Chris Whalen said last week TARP 2.0 is on it's way:
Now we have more confirmation from the IMF.
The IMF is calling for a huge new round of bank bailouts.
As the Telegraph noted yesterday:
Lenders across Europe and the US are facing a $4 trillion refinancing hurdle in the coming 24 months and many still need to recapitalise, the Washington-based organisation said in its Global Financial Stability Report. Governments will have to inject fresh equity into banks – particularly in Spain, Germany and the US – as well as prop up their funding structures by extending emergency support.
Prop up their funding structures?
Virtually all leading independent economists have said that the too big to fails must be broken up, or the economy won't be able to recover, and that smaller banks actually lend more into the economy than the mega-banks (and see this).
And the leading monetary economist told the Wall Street Journal that this was not a liquidity crisis, but an insolvency crisis. She said that Bernanke is fighting the last war, and is taking the wrong approach. Nobel economist Paul Krugman and leading economist James Galbraith largely agree.
The Telegraph continues:
“Progress toward global financial stability has experienced a setback since April ... [due to] the recent turmoil in sovereign debt markets,” the IMF said. “The global financial system is still in a period of significant uncertainty and remains the Achilles’ heel of the economic recovery.”
Turmoil in sovereign debt markets necessitating another round of bailouts?
This is amusing, given that it was the last round of bailouts which caused the sovereign debt crisis in the first place.

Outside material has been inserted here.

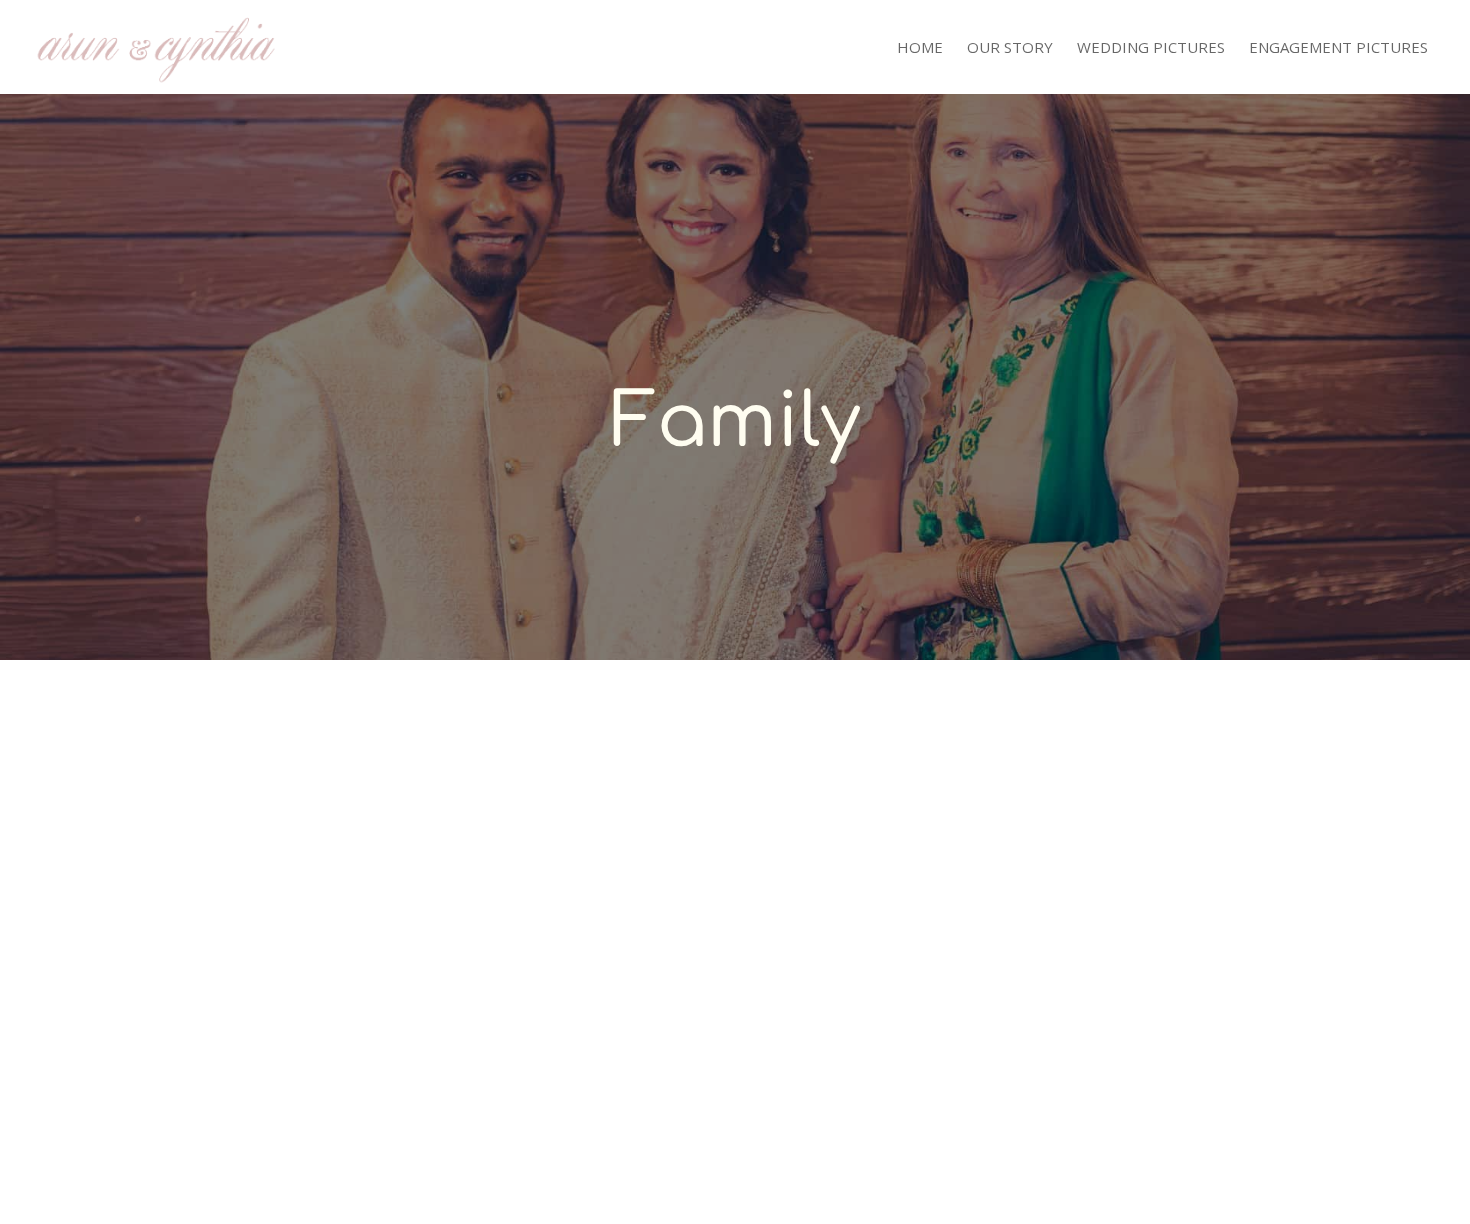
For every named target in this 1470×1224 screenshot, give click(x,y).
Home (920, 48)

Specifically, the Bank for International Settlements – often described as a central bank for central banks (BIS) – slammed the failure of the Fed and other central banks to force companies to write off bad debts years ago.
BIS also warned that the Fed and other central banks were simply transferring risk from private banks to governments, which could lead to a sovereign debt crisis. That is what caused the sovereign debt crisis in the first place!

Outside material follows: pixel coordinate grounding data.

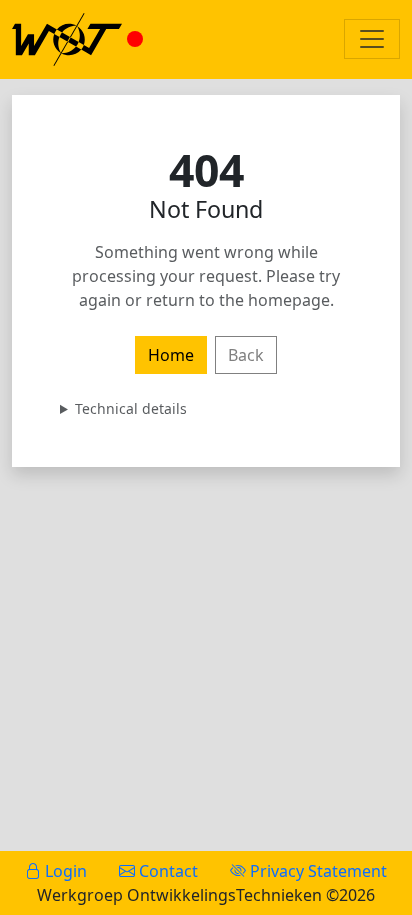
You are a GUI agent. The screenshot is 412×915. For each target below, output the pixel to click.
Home (171, 355)
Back (246, 355)
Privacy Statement (316, 871)
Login (64, 871)
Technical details (131, 408)
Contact (166, 871)
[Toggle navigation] (372, 39)
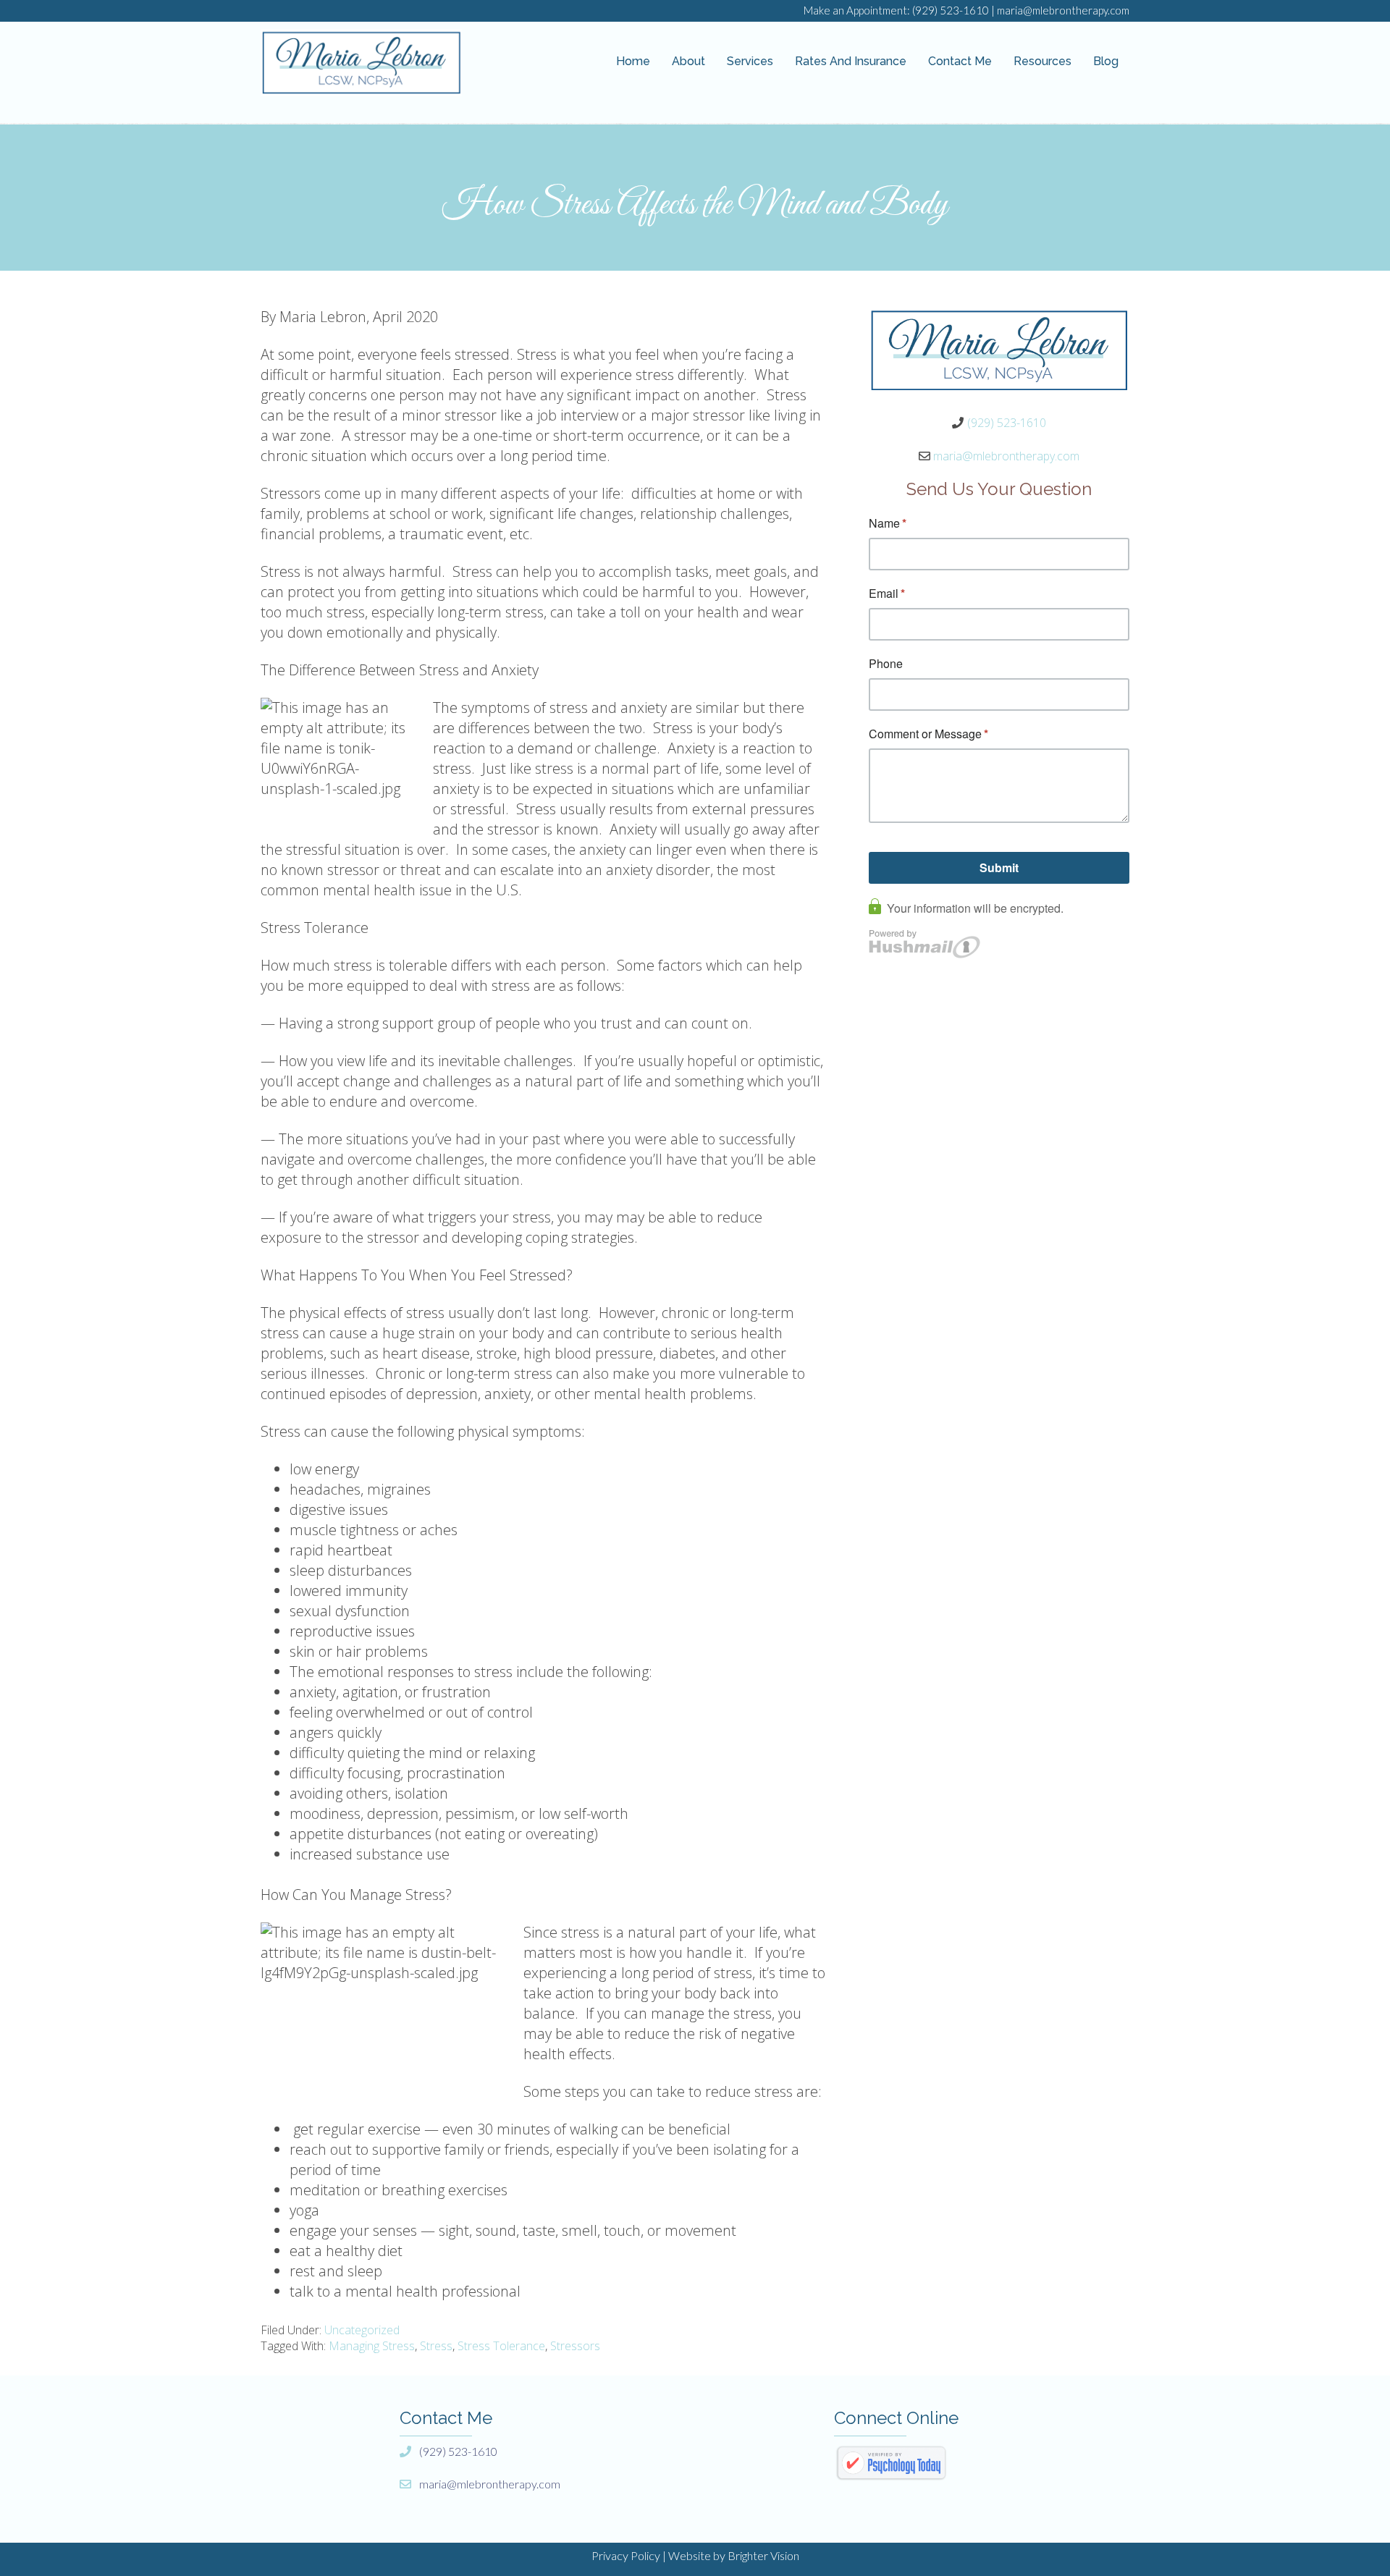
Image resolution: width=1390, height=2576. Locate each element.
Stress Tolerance (501, 2346)
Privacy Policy (625, 2555)
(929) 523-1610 (950, 10)
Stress (436, 2346)
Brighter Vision (763, 2555)
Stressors (575, 2346)
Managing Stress (372, 2346)
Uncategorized (362, 2330)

And BIS cautioned that bailouts could harm the economy (as did the former head of the Fed's open market operations).
The Telegraph continues:
Although banks have recognised all but $550bn of the $2.2 trillion of bad debts the IMF estimates needed to be written off between 2007 and 2010, they are still facing a looming funding shock that will need state support. “Nearly $4 trillion of bank debt will need to be rolled over in the next 24 months,” the report says.

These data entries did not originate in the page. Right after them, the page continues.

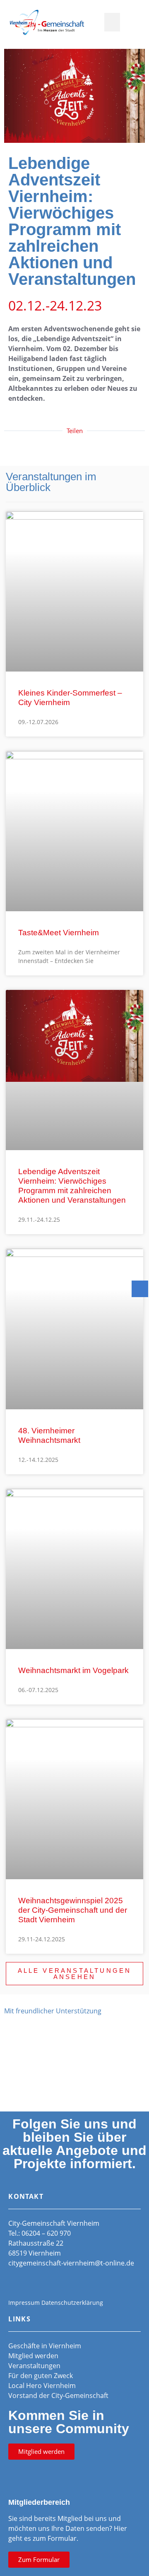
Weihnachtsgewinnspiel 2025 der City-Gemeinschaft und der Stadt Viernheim (72, 1910)
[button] (112, 22)
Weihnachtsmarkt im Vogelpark (73, 1670)
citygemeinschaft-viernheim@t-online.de (71, 2263)
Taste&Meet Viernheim (58, 932)
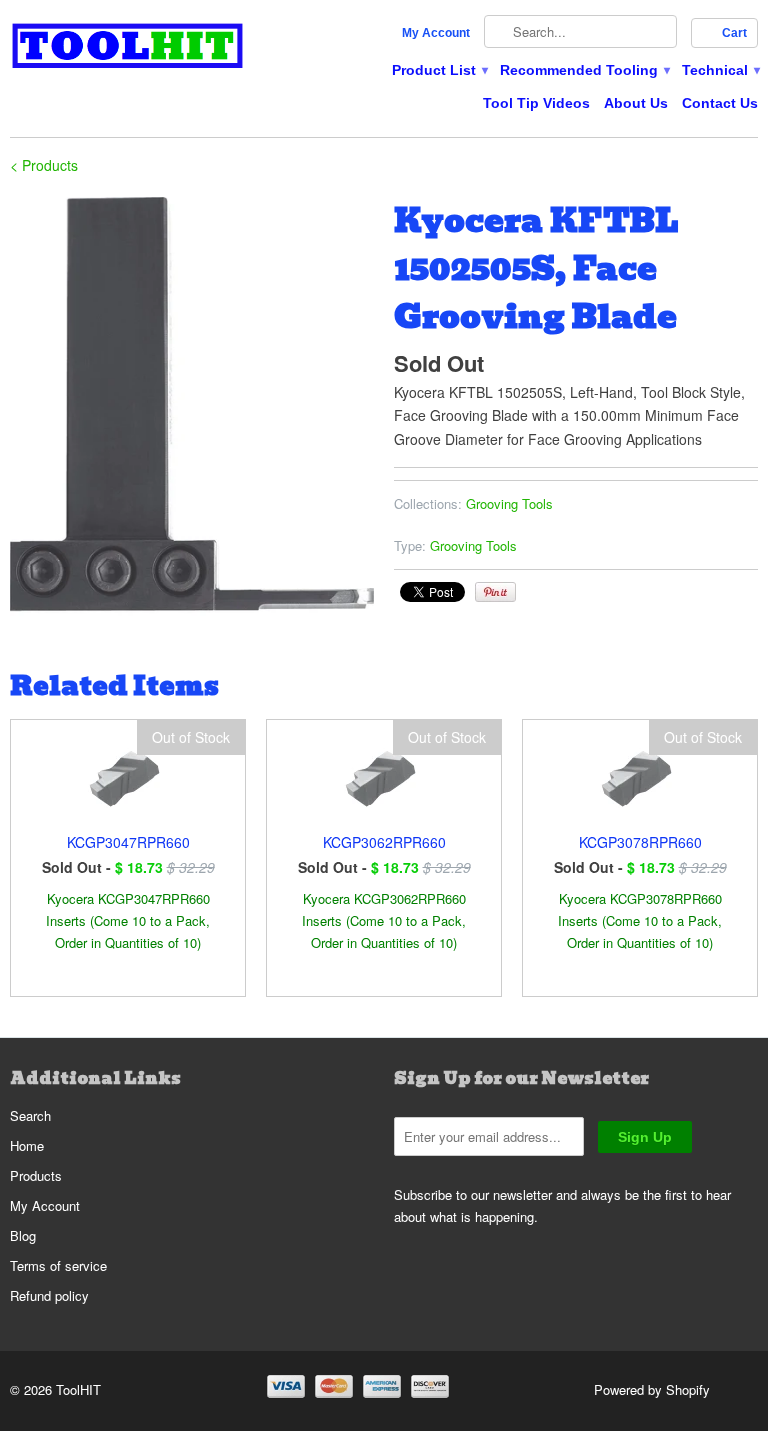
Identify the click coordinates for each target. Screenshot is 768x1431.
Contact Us (720, 103)
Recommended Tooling (584, 70)
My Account (436, 33)
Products (36, 1175)
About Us (636, 103)
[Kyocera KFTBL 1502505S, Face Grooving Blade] (192, 406)
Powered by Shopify (652, 1389)
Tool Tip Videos (536, 103)
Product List (439, 70)
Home (27, 1145)
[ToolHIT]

$2.2 trillion? In reality, Tyler Durden, Mike Shedlock, Edward Harrison, Reggie Middleton, Max Keiser and many other savvy financial commentators would put the number closer to $20-40 trillion in bad debts. And they say that one of the main problems with the world economy is that the banks are hiding the real amounts of their debts (and the fact that they are totally insolvent), so that they can have the taxpayers bail give them a number of bailouts.
In other words, the big banks are saying, "The economy is unexpectedly not doing well, so we need another bailout."